[Dataset entries]

'''

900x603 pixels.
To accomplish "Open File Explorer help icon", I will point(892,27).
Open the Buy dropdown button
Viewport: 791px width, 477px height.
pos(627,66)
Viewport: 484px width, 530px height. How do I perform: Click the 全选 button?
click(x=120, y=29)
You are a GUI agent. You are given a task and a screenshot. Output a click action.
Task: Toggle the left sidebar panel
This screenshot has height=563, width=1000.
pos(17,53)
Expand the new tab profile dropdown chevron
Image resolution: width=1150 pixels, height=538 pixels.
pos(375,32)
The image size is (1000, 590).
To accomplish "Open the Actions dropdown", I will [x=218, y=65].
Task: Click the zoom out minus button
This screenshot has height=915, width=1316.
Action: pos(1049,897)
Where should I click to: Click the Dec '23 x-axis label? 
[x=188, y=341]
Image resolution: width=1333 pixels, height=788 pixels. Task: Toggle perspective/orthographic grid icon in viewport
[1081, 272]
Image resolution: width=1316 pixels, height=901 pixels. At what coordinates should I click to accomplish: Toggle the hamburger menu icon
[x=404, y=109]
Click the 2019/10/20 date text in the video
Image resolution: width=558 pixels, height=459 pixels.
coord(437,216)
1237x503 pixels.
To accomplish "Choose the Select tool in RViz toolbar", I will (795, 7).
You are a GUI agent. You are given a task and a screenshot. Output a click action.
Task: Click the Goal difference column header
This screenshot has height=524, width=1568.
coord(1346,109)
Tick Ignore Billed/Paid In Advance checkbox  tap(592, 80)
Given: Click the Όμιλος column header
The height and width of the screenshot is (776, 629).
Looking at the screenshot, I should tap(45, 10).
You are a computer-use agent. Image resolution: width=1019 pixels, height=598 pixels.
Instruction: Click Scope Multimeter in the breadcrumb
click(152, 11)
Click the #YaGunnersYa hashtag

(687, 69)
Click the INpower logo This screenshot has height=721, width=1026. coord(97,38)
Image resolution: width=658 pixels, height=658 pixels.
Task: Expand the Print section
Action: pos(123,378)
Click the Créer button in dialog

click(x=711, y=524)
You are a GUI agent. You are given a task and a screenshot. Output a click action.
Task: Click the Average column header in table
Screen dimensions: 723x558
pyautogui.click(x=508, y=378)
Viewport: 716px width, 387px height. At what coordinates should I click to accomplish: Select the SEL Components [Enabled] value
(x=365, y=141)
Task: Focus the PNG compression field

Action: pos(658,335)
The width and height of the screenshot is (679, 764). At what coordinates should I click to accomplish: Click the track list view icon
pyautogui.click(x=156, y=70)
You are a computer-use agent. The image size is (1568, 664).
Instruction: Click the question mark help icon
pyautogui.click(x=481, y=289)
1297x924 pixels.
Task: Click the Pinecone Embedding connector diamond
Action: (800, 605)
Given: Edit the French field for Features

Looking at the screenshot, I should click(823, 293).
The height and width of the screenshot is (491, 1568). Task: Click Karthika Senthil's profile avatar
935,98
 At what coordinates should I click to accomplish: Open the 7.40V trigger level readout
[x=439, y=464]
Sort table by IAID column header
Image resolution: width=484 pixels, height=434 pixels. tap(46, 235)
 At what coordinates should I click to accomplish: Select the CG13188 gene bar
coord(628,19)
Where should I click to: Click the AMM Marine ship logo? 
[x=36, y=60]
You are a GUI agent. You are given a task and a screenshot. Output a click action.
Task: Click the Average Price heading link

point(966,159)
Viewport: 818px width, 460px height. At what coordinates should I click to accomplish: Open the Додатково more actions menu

'''

BRIEF:
Your task is to restate every record exactly.

ANSWER FOR THE TASK:
900x603 pixels.
To accomplish "Open File Explorer help icon", I will point(892,27).
Open the Buy dropdown button
Viewport: 791px width, 477px height.
pos(627,66)
Viewport: 484px width, 530px height. How do I perform: Click the 全选 button?
click(x=120, y=29)
You are a GUI agent. You are given a task and a screenshot. Output a click action.
Task: Toggle the left sidebar panel
This screenshot has height=563, width=1000.
pos(17,53)
Expand the new tab profile dropdown chevron
Image resolution: width=1150 pixels, height=538 pixels.
pos(375,32)
The image size is (1000, 590).
To accomplish "Open the Actions dropdown", I will [x=218, y=65].
Task: Click the zoom out minus button
This screenshot has height=915, width=1316.
Action: pos(1049,897)
Where should I click to: Click the Dec '23 x-axis label? 
[x=188, y=341]
Image resolution: width=1333 pixels, height=788 pixels. Task: Toggle perspective/orthographic grid icon in viewport
[1081, 272]
Image resolution: width=1316 pixels, height=901 pixels. At what coordinates should I click to accomplish: Toggle the hamburger menu icon
[x=404, y=109]
Click the 2019/10/20 date text in the video
Image resolution: width=558 pixels, height=459 pixels.
coord(437,216)
1237x503 pixels.
To accomplish "Choose the Select tool in RViz toolbar", I will (795, 7).
You are a GUI agent. You are given a task and a screenshot. Output a click action.
Task: Click the Goal difference column header
This screenshot has height=524, width=1568.
coord(1346,109)
Tick Ignore Billed/Paid In Advance checkbox  tap(592, 80)
Given: Click the Όμιλος column header
The height and width of the screenshot is (776, 629).
Looking at the screenshot, I should tap(45, 10).
You are a computer-use agent. Image resolution: width=1019 pixels, height=598 pixels.
Instruction: Click Scope Multimeter in the breadcrumb
click(152, 11)
Click the #YaGunnersYa hashtag

(687, 69)
Click the INpower logo This screenshot has height=721, width=1026. coord(97,38)
Image resolution: width=658 pixels, height=658 pixels.
Task: Expand the Print section
Action: pos(123,378)
Click the Créer button in dialog

click(x=711, y=524)
You are a GUI agent. You are given a task and a screenshot. Output a click action.
Task: Click the Average column header in table
Screen dimensions: 723x558
pyautogui.click(x=508, y=378)
Viewport: 716px width, 387px height. At what coordinates should I click to accomplish: Select the SEL Components [Enabled] value
(x=365, y=141)
Task: Focus the PNG compression field

Action: pos(658,335)
The width and height of the screenshot is (679, 764). At what coordinates should I click to accomplish: Click the track list view icon
pyautogui.click(x=156, y=70)
You are a computer-use agent. The image size is (1568, 664).
Instruction: Click the question mark help icon
pyautogui.click(x=481, y=289)
1297x924 pixels.
Task: Click the Pinecone Embedding connector diamond
Action: (800, 605)
Given: Edit the French field for Features

Looking at the screenshot, I should click(823, 293).
The height and width of the screenshot is (491, 1568). Task: Click Karthika Senthil's profile avatar
935,98
 At what coordinates should I click to accomplish: Open the 7.40V trigger level readout
[x=439, y=464]
Sort table by IAID column header
Image resolution: width=484 pixels, height=434 pixels. tap(46, 235)
 At what coordinates should I click to accomplish: Select the CG13188 gene bar
coord(628,19)
Where should I click to: Click the AMM Marine ship logo? 
[x=36, y=60]
You are a GUI agent. You are given a task and a screenshot. Output a click action.
Task: Click the Average Price heading link

point(966,159)
Viewport: 818px width, 460px height. At what coordinates should I click to accomplish: Open the Додатково more actions menu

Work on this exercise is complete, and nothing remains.